### SOURCE DATA:
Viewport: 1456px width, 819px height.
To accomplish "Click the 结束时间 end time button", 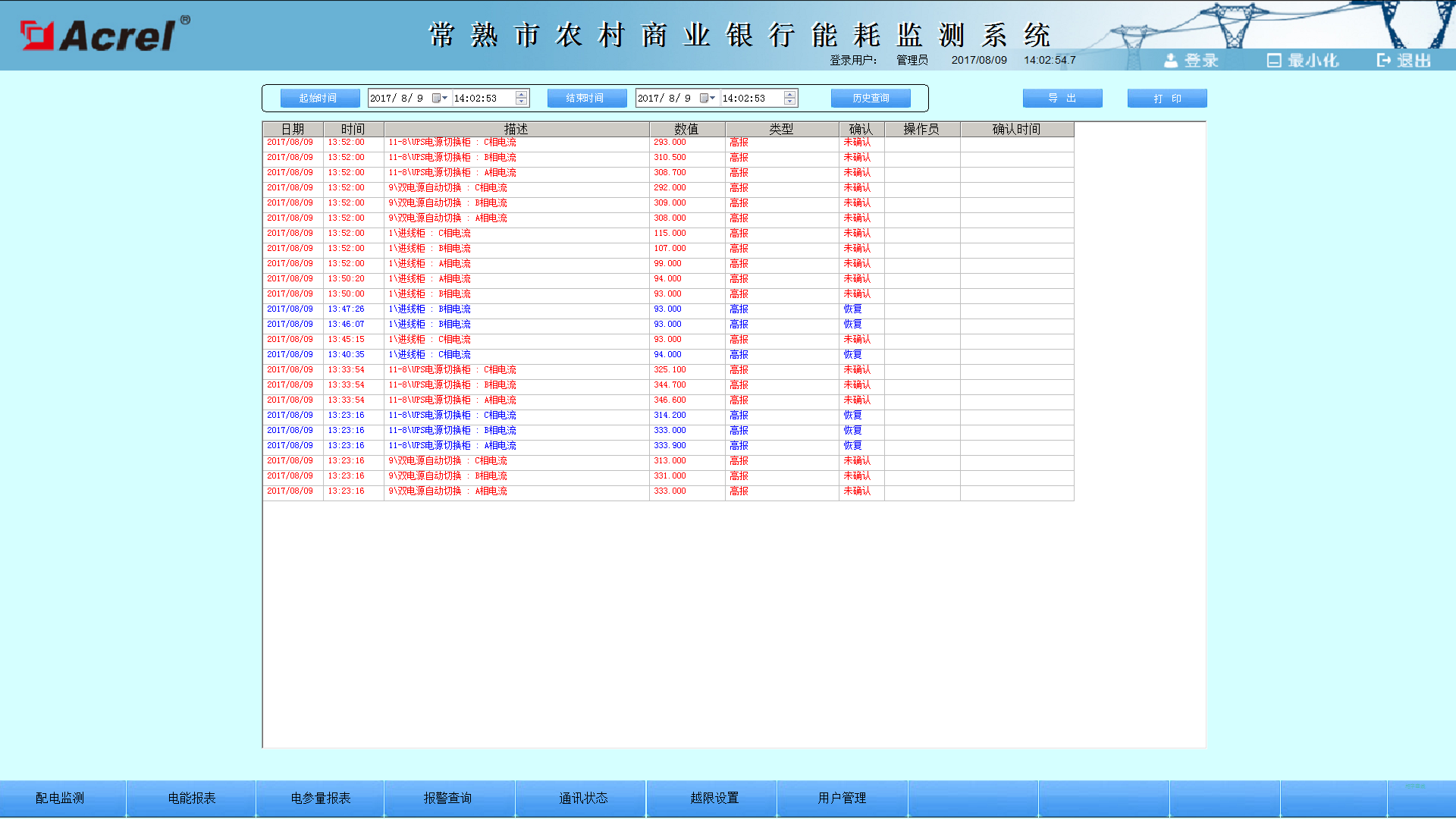I will (x=585, y=98).
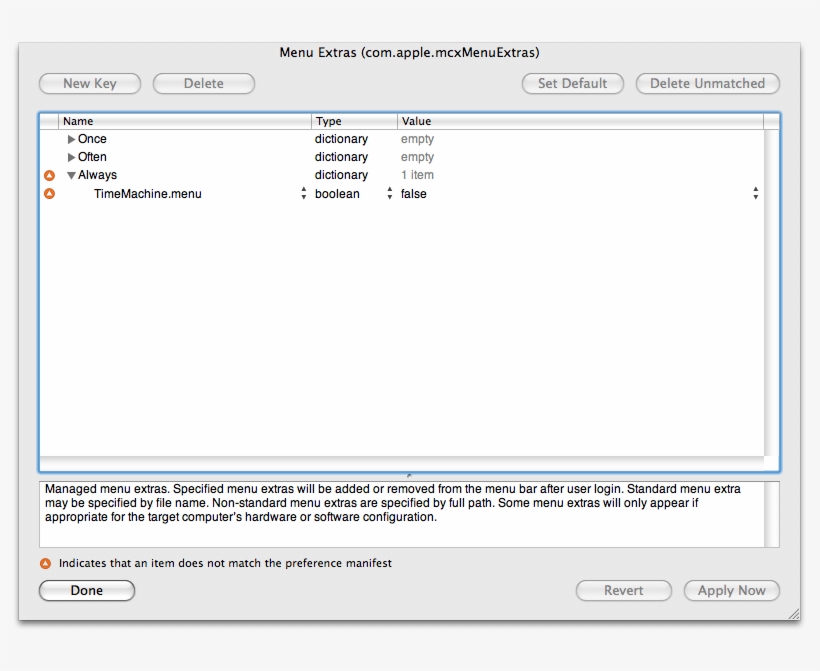The width and height of the screenshot is (820, 671).
Task: Collapse the Always dictionary
Action: (71, 175)
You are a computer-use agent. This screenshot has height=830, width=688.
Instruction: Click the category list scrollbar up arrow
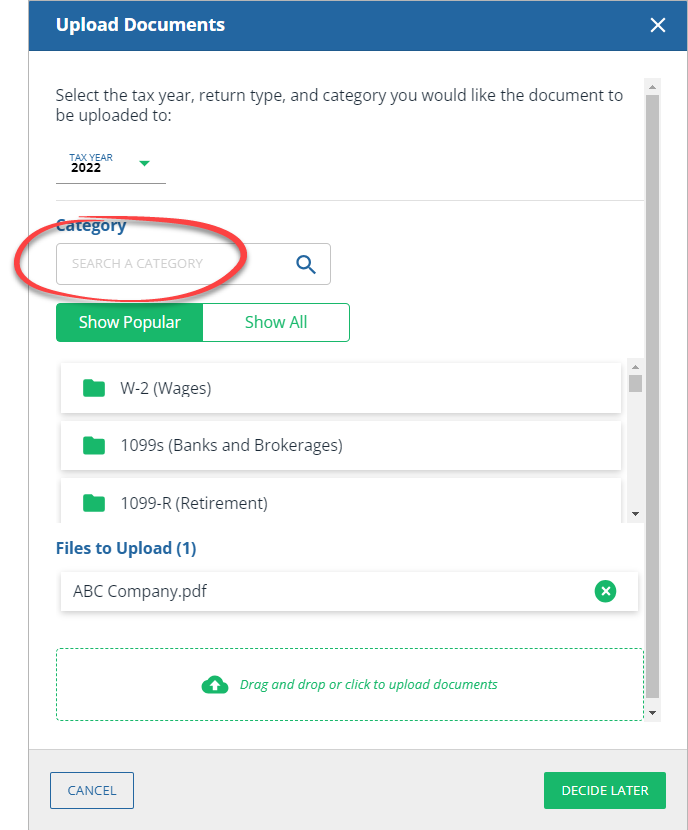[635, 367]
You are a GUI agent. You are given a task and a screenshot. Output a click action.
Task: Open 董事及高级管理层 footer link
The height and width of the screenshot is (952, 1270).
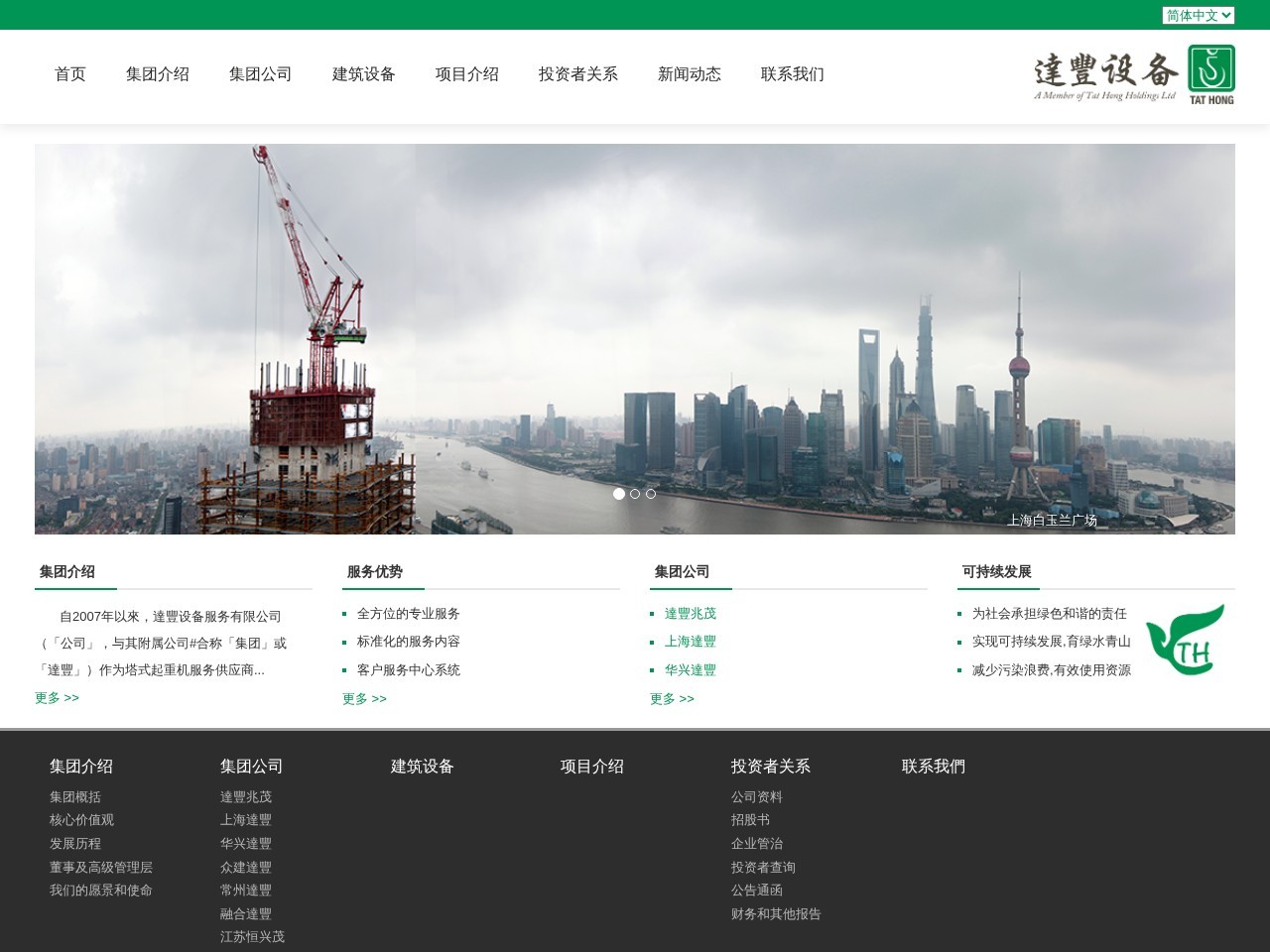click(100, 867)
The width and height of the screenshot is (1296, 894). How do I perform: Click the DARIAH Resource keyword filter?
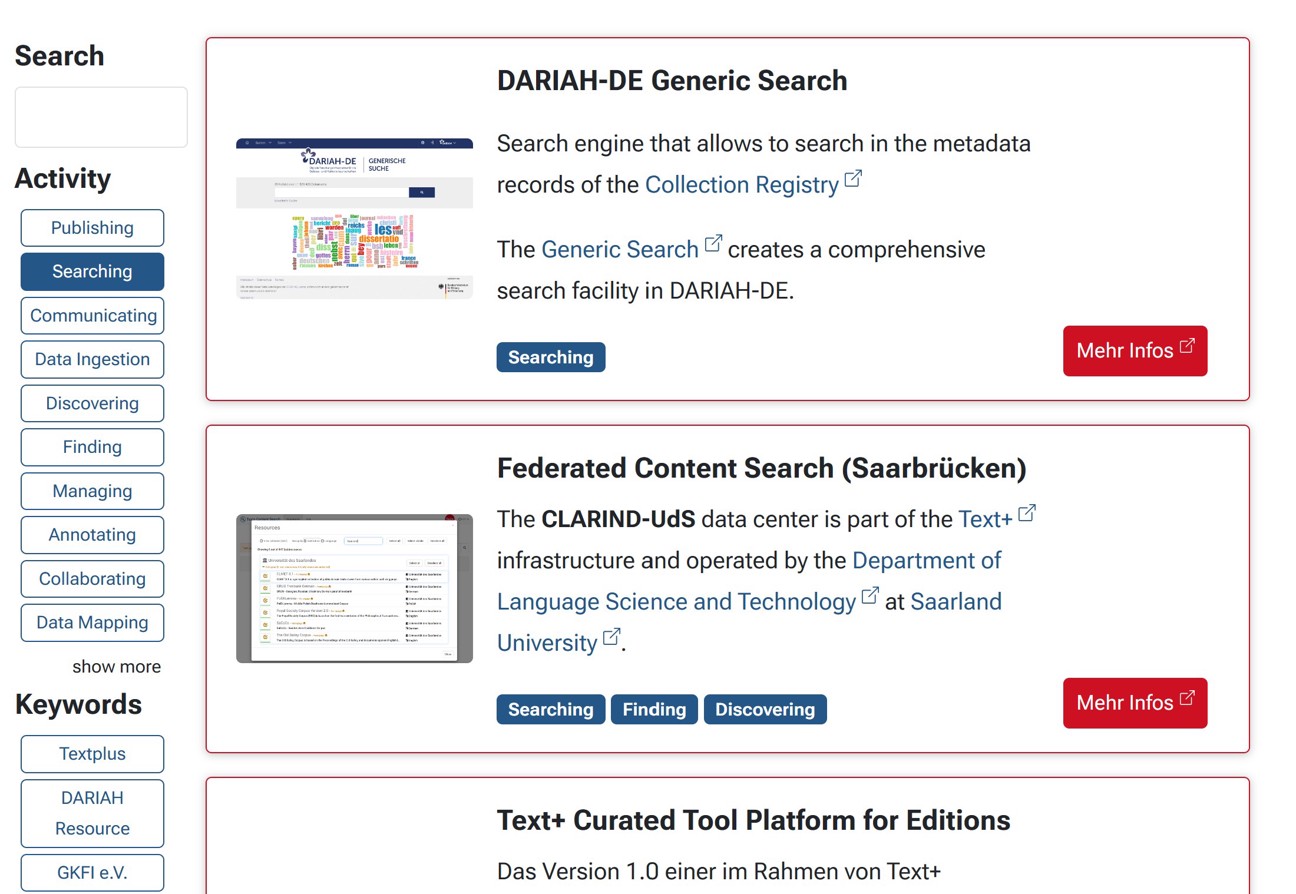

### JOB:
Can you arrange everything from the line containing "You are a computer-use" down to the last of the lines above as a numbered list, skipping blank lines and leaving the pictures out?

### CORRECT ANSWER:
1. You are a computer-use agent. This screenshot has height=830, width=688.
2. Instruction: Click the category list scrollbar up arrow
3. [635, 367]
4. You are a GUI agent. You are given a task and a screenshot. Output a click action.
5. Task: Open 董事及高级管理层 footer link
6. The height and width of the screenshot is (952, 1270).
7. click(100, 867)
8. The width and height of the screenshot is (1296, 894). How do I perform: Click the DARIAH Resource keyword filter?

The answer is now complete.